Texas-based Noble Energy will begin developing Israel’s offshore Leviathan gas field.
The company will begin immediately with the first phase of the project, and said in a statement issued Thursday that it expects the first gas to flow in 2019.
Leviathan, discovered in 2010 in the Mediterranean Sea west of Haifa, is estimated to hold 16 trillion to 18 trillion cubic feet of gas.
Nobel works in partnership with the Israeli firm Delek Drilling on the Leviathan project.
"Bringing Leviathan online will expand Israel's supply of natural gas, further support the State's commitment to convert coal-fired power generation facilities to cleaner burning gas, and provide affordable energy resources to Israeli citizens and neighboring countries in the undersupplied region," Noble CEO David Stover said in the statement.
Thousands of Israelis protested the deal after it was announced several years ago and called for the gas fields to be nationalized, concerned that the gas consortium would keep prices high and agree to export much of the gas.
The country’s Anti-Trust Authority ruled in 2015 that the consortium developing Leviathan could be a monopoly. Israel’s antitrust commissioner resigned in protest of the plan.

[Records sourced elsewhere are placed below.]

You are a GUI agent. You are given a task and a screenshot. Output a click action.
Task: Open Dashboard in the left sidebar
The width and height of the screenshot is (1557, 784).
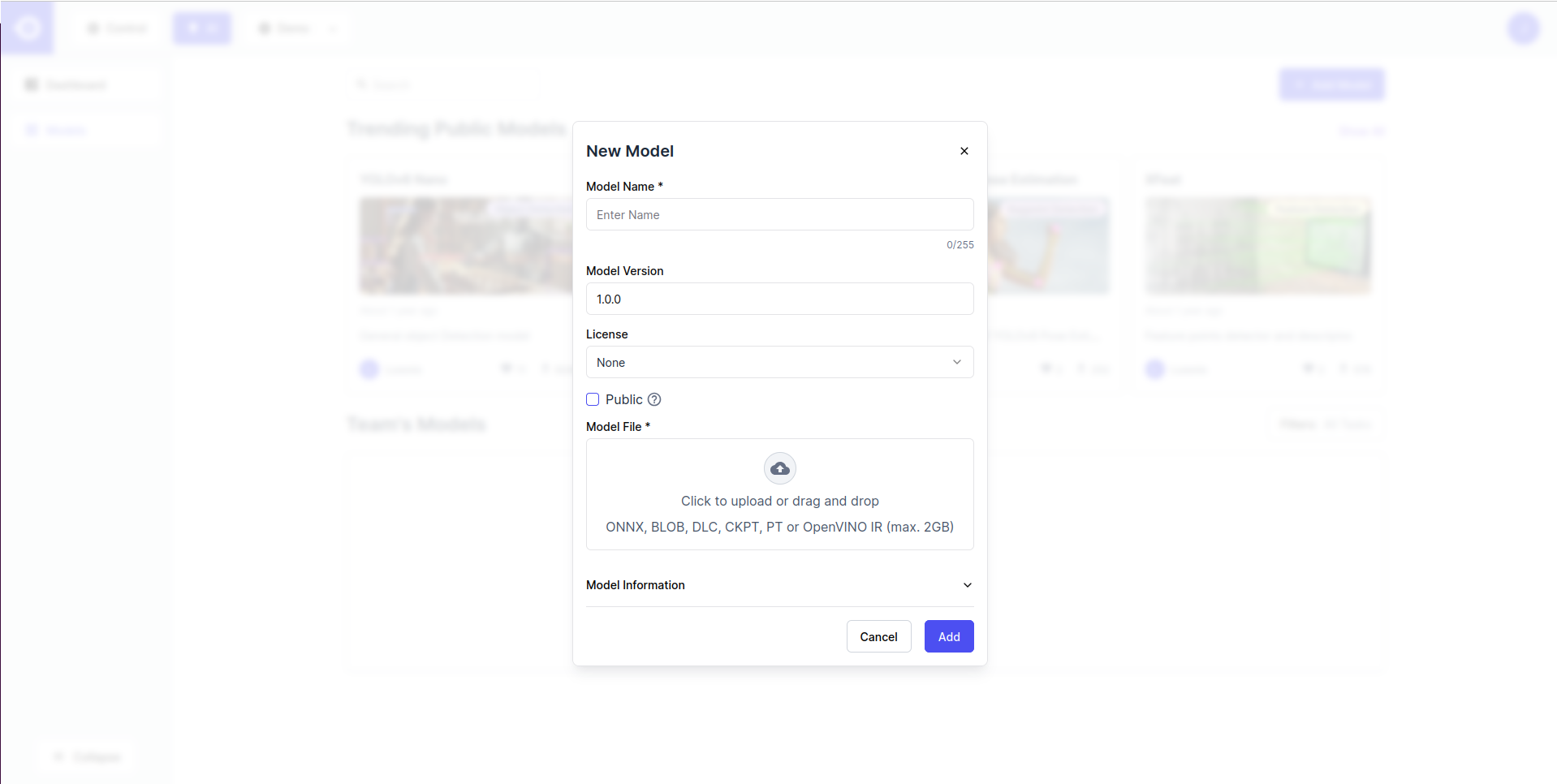[x=75, y=85]
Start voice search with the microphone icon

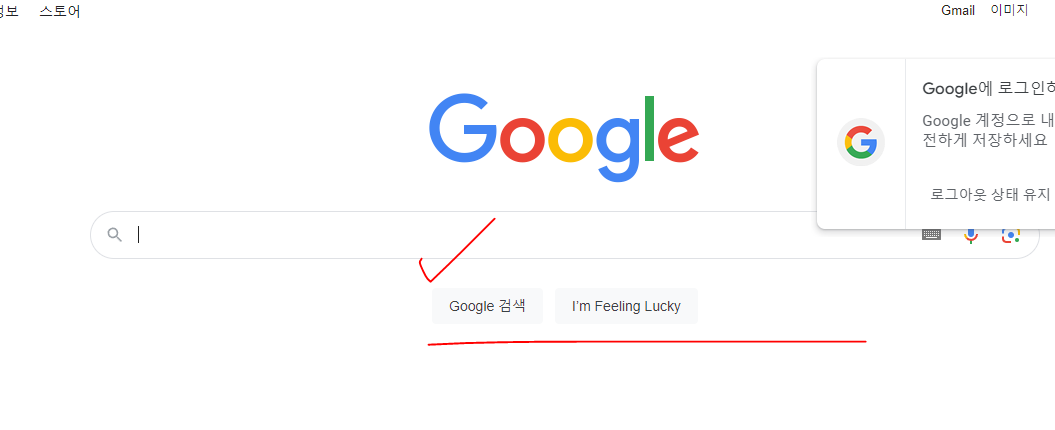click(x=970, y=236)
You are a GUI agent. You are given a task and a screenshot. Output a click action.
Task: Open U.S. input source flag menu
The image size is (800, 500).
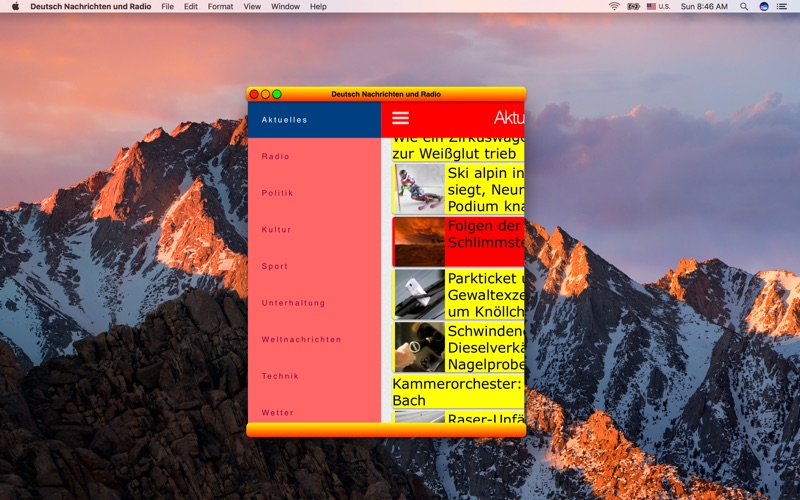point(658,6)
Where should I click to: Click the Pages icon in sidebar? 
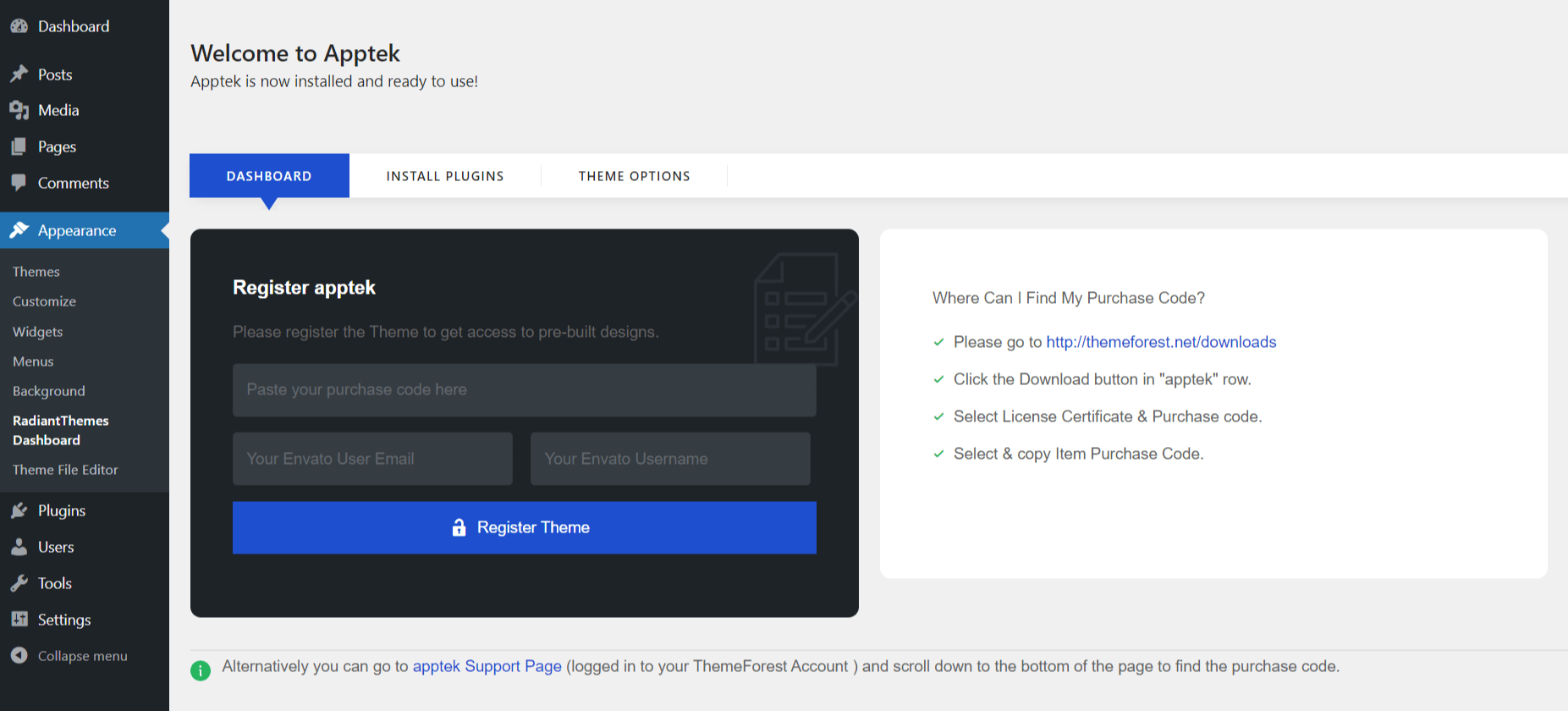tap(19, 146)
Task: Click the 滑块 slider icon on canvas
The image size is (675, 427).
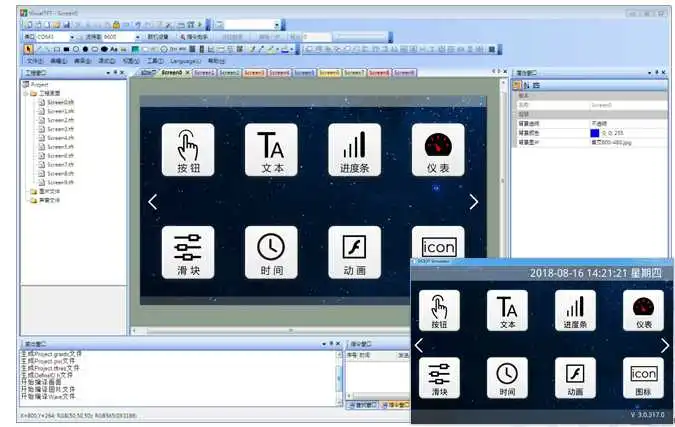Action: tap(188, 252)
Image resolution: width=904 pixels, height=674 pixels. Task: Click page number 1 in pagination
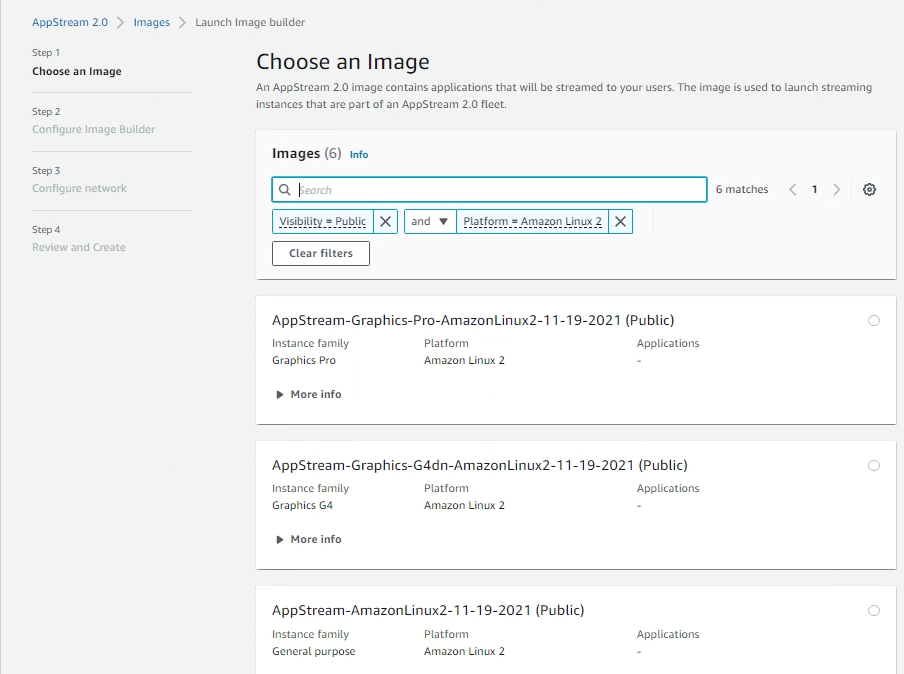pyautogui.click(x=814, y=189)
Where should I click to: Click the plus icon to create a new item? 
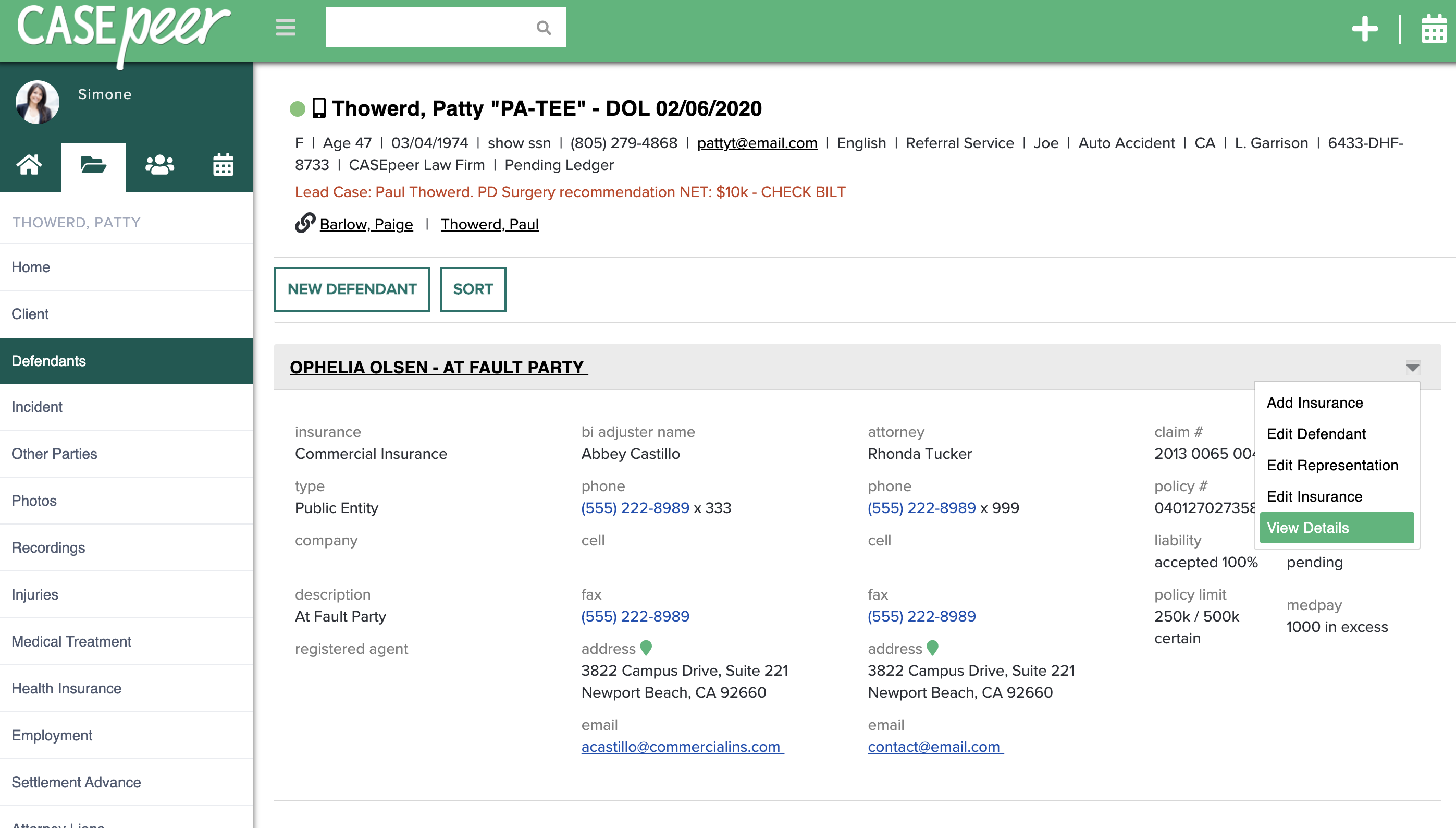(1366, 29)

To approve the deal, Prime Minister Benjamin Netanyahu, who at the time was serving as the economy minister following the resignation of Aryeh Deri over the issue, invoked a clause in the Restrictive Trade Practices Law that allows the economy minister to approve a monopoly if it is a matter of national security.
On Wednesday, Netanyahu welcomed the announcement with a post on Twitter.
“This is a day of good news for the Israeli economy and Israeli citizens," he tweeted. "The process will provide gas supply to Israel, and will advance cooperation with regional states."